■ **WHAT YOU SHOULD DO**:
Give back, word for word, only the lines from the opening of the records through the one with "Task: Toggle 2014-2023最小值 legend entry". Pictures stay out.

==== INFORMATION GIVEN ====

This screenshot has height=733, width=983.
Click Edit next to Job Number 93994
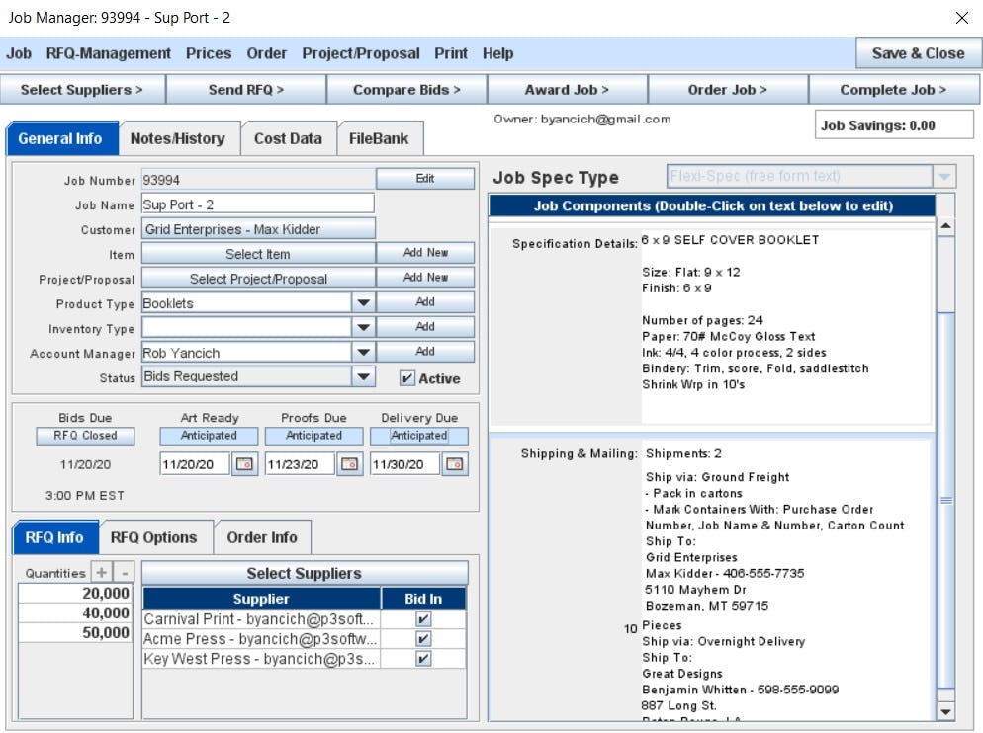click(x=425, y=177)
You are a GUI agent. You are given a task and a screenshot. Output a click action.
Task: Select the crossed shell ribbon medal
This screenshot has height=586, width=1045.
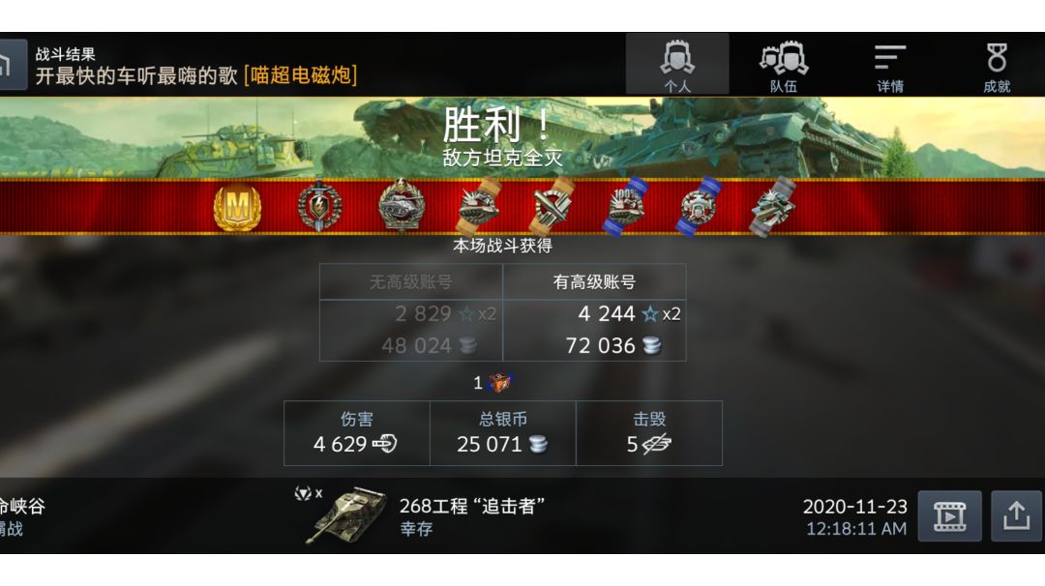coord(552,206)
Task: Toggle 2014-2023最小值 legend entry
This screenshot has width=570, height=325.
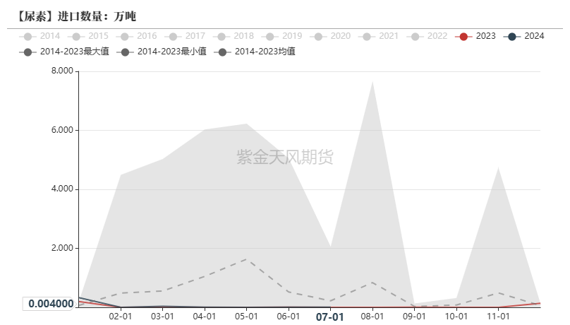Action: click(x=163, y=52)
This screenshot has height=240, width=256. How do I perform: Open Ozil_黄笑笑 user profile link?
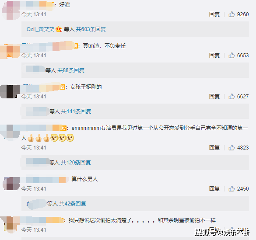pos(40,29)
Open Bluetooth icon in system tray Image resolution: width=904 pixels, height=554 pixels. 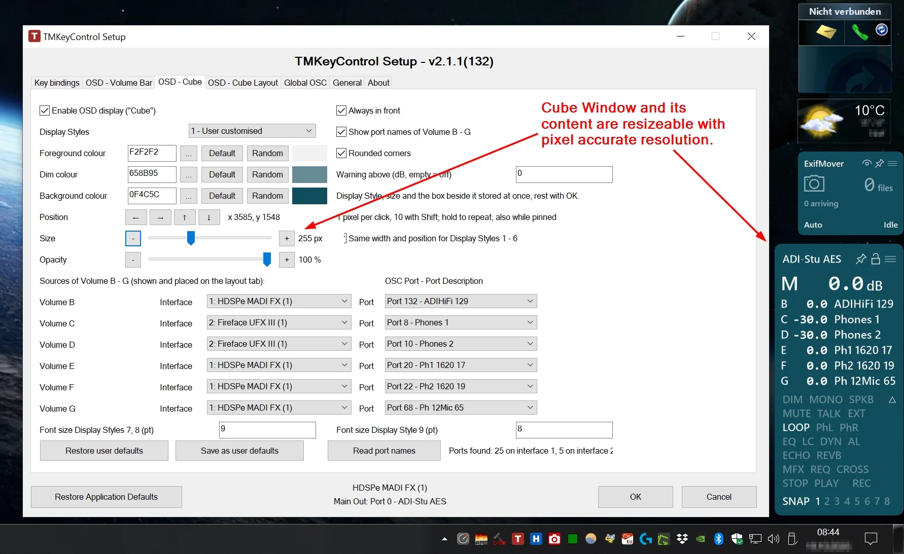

====

■ **RESULT**:
This screenshot has height=733, width=983.
Click Edit next to Job Number 93994
click(x=425, y=177)
You are a GUI agent. You are given a task and a screenshot. Output a click action.
Task: Select the crossed shell ribbon medal
This screenshot has height=586, width=1045.
coord(552,206)
Task: Toggle 2014-2023最小值 legend entry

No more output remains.